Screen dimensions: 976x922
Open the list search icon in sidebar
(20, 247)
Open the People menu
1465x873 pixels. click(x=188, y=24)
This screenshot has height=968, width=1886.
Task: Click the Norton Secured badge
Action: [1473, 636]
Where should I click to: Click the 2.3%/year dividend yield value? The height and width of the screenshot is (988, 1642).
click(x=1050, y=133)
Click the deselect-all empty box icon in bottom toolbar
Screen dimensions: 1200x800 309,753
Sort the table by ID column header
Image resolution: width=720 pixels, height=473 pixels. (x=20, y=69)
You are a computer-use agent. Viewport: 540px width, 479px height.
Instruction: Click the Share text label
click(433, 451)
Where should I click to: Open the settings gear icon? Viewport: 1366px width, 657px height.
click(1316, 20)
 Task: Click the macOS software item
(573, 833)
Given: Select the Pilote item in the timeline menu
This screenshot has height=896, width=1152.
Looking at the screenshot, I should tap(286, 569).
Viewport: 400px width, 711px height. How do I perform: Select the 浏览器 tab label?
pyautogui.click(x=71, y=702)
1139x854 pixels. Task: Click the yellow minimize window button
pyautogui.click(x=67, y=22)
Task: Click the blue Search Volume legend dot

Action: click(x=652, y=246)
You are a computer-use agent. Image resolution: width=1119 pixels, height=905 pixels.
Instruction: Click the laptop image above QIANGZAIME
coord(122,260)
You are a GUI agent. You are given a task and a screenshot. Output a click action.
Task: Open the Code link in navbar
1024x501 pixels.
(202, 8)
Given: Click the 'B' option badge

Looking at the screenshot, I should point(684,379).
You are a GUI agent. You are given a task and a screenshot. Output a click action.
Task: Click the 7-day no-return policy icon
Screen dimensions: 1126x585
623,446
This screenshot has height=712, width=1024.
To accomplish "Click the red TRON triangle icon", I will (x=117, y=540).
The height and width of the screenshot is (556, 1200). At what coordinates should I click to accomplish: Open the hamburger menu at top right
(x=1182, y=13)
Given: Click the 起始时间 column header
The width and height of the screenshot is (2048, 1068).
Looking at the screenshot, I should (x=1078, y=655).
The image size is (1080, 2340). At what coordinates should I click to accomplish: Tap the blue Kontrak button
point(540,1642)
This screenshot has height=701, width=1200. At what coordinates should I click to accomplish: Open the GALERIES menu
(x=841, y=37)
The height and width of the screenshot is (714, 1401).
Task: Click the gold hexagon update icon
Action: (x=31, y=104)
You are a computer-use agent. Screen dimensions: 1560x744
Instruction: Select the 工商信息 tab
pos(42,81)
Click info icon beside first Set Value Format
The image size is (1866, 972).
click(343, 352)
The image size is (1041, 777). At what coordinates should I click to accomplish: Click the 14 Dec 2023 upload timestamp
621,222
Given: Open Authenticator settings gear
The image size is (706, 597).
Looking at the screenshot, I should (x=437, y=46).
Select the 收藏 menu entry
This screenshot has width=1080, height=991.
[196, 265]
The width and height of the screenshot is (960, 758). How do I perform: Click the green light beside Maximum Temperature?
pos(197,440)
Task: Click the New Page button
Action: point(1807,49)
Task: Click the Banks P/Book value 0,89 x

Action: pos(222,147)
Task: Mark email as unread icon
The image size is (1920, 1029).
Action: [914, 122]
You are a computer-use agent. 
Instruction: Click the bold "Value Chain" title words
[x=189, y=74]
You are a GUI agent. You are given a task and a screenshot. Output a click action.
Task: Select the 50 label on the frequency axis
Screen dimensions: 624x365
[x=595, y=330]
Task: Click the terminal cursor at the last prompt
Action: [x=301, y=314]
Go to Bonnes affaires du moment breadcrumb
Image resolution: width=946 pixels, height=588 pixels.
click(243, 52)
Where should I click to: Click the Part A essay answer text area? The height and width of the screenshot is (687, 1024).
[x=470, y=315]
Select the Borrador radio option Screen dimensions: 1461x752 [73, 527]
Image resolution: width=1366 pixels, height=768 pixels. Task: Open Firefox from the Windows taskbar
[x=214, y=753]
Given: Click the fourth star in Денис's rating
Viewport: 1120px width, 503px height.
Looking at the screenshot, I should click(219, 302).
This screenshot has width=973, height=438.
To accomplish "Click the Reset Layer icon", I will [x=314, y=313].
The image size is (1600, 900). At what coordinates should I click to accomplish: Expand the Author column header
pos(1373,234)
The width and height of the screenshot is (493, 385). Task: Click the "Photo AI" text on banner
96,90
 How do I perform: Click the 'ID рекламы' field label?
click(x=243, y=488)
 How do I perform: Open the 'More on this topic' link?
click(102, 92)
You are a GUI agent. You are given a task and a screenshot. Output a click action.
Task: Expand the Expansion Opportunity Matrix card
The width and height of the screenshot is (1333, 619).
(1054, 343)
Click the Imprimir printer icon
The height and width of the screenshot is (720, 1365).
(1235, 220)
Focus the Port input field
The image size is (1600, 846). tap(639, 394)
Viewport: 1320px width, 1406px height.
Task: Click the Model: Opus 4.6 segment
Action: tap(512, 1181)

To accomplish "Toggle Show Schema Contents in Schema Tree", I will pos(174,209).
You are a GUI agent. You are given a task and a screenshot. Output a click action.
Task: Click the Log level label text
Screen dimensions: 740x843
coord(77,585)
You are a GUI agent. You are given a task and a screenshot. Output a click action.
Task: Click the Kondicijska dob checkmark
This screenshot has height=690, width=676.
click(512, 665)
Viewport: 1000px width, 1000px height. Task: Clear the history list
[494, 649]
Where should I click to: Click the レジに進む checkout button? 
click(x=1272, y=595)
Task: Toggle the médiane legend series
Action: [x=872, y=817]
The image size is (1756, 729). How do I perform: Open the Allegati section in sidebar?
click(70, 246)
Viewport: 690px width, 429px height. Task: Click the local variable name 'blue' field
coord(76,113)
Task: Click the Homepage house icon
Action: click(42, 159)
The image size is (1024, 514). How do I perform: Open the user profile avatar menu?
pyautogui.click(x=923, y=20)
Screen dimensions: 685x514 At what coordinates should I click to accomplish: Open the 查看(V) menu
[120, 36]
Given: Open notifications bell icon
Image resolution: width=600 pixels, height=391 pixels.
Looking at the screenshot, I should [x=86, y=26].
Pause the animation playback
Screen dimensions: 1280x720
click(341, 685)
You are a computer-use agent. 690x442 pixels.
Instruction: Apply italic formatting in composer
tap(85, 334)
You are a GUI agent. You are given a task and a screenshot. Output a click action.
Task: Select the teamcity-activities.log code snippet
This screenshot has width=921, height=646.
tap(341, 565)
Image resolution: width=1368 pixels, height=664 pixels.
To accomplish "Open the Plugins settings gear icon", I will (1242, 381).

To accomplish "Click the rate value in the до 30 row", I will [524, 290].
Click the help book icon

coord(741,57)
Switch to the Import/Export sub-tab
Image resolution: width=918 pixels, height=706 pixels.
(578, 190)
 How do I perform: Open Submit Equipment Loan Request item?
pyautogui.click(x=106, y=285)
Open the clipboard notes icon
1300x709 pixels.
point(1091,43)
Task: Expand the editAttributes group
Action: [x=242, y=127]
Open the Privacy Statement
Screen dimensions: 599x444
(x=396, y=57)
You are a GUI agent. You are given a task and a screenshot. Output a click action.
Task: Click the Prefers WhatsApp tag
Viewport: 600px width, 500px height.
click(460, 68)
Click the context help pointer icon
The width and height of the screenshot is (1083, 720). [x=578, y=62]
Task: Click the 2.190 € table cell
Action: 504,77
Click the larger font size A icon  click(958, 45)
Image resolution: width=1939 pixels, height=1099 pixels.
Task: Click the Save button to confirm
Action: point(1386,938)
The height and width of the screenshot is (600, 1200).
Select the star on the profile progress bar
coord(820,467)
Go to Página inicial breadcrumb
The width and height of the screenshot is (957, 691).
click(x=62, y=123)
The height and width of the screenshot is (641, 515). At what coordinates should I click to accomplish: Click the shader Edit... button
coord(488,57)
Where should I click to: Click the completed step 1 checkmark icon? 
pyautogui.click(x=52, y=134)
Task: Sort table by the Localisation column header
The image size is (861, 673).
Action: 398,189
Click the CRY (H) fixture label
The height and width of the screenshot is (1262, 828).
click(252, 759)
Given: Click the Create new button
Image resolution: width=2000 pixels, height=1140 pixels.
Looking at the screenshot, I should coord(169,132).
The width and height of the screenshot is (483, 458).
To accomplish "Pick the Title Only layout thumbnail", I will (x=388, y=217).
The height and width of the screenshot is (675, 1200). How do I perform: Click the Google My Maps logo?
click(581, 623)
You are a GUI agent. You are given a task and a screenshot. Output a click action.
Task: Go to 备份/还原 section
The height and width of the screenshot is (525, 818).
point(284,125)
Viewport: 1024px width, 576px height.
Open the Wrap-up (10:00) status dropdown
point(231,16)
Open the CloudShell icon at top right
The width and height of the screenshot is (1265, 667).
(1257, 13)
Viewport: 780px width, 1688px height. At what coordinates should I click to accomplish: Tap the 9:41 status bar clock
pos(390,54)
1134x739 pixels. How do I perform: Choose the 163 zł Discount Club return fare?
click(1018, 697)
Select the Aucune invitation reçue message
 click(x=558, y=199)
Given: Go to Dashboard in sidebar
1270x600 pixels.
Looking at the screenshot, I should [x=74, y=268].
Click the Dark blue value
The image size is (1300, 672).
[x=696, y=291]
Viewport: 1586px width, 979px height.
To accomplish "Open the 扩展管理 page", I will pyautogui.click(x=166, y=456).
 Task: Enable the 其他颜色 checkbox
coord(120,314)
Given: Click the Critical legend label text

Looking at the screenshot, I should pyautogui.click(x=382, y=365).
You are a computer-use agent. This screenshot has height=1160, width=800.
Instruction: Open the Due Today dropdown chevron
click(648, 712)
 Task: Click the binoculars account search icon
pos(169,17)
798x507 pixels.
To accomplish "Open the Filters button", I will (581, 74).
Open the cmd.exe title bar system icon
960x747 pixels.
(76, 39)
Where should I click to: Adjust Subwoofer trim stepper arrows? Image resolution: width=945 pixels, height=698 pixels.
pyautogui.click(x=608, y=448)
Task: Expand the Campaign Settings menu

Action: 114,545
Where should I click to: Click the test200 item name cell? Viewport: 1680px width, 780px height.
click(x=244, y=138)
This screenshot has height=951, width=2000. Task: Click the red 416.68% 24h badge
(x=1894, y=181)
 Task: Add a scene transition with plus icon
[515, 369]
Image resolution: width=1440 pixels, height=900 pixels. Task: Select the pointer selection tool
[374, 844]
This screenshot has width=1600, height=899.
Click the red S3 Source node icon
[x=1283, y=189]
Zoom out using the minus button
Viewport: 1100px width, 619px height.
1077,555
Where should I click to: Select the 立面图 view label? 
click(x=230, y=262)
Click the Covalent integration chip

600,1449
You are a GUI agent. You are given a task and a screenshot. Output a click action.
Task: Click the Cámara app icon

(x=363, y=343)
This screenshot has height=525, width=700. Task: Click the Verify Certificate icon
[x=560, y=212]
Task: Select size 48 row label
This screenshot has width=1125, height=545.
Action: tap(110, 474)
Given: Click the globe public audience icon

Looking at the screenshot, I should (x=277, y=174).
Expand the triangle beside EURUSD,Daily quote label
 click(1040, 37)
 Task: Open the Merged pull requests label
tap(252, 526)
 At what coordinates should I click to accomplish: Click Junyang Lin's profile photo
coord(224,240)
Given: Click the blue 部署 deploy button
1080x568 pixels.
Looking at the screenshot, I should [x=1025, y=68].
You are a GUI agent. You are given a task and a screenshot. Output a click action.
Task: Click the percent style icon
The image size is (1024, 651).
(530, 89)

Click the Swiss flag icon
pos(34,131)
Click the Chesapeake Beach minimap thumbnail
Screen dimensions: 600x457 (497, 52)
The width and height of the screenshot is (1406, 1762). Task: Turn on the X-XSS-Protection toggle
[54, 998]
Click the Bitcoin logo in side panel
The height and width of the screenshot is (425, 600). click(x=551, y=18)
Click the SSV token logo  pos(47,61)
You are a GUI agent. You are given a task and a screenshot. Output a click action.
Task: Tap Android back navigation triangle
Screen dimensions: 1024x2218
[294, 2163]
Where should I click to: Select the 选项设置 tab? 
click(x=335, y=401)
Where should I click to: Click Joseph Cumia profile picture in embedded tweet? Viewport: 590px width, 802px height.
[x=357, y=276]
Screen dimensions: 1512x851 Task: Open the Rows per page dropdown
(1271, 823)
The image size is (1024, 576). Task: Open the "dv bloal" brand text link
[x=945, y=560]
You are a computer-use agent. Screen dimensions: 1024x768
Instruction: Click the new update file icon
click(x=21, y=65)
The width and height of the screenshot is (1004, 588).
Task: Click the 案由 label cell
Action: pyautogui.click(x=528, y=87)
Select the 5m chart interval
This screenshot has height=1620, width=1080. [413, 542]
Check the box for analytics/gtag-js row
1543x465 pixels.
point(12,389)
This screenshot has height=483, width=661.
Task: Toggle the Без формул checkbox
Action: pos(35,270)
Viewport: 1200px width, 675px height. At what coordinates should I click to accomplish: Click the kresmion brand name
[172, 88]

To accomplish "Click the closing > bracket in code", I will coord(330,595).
= = = = = = =
:: EXERCISE ::
Reproduce exactly the line that holds "Screen dimensions: 1512x851", then every line after it, ending with the final line of the records above.

:: EXPECTED ANSWER ::
Screen dimensions: 1512x851 Task: Open the Rows per page dropdown
(1271, 823)
The image size is (1024, 576). Task: Open the "dv bloal" brand text link
[x=945, y=560]
You are a computer-use agent. Screen dimensions: 1024x768
Instruction: Click the new update file icon
click(x=21, y=65)
The width and height of the screenshot is (1004, 588).
Task: Click the 案由 label cell
Action: pyautogui.click(x=528, y=87)
Select the 5m chart interval
This screenshot has height=1620, width=1080. [413, 542]
Check the box for analytics/gtag-js row
1543x465 pixels.
point(12,389)
This screenshot has height=483, width=661.
Task: Toggle the Без формул checkbox
Action: pos(35,270)
Viewport: 1200px width, 675px height. At what coordinates should I click to accomplish: Click the kresmion brand name
[172, 88]

To accomplish "Click the closing > bracket in code", I will coord(330,595).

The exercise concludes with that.